この構成を採用することによって、当接部に付勢手段を設けた場合であっても付勢手段の付勢力によって当接部が駆動ローラに接近しすぎてしまうことに起因してきのこ栽培瓶キャップが当接部と駆動ローラとの間に挟み込まれなくなる、ということを防止し、当接部の位置を適正な位置にすることができる。
【0016】
さらに、前記当接部と前記駆動ローラとの間の距離を調整する間隔調整手段が設けられていることを特徴としてもよい。
これによれば、当接部と駆動ローラとの間の距離を調整することができ、きのこ栽培瓶キャップの径が大きく異なる場合であっても、距離を調整して当接部と駆動ローラとの間に確実にきのこ栽培瓶キャップを挟み込むことができる。
【0017】
また、きのこ栽培瓶キャップの落下をガイドするように、前記落下通路の両側にはきのこ栽培瓶キャップの落下方向に沿ってガイド部材が設けられ、該ガイド部材は、下方に向けてその間隔が徐々に狭くなるように設けられていることを特徴としてもよい。
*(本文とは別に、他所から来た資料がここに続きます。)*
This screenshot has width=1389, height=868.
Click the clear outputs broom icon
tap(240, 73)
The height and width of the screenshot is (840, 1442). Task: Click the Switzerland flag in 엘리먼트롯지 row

この構成によれば、作業者が落下通路の上端からある程度ラフにきのこ栽培瓶キャップを投入した場合であっても、落下するきのこ栽培瓶キャップは確実に駆動ローラと当接部との間に導かれる。このため、作業者のきのこ栽培瓶キャップのセッティング時間をほとんどなくすことができ、作業の時間短縮を図ることができる。
【0018】
なお、前記ガイド部材のうちの一方が、前記当接部であることを特徴としてもよい。
【発明の効果】
【0019】
本発明にかかるきのこ栽培瓶キャップ分離装置によれば、キャップ本体と上蓋との分離を極めて短時間で行うことができる。
【発明を実施するための最良の形態】
【0020】
以下、本発明の好適な実施の形態を添付図面に基づいて詳細に説明する。
図1にきのこ栽培瓶キャップ分離装置(以下、単に分離装置と称する場合もある)の側面図を、図2に分離装置の正面図を、図3に図1を矢印A方向からみた場合のキャップを分離する部分の機構について示す。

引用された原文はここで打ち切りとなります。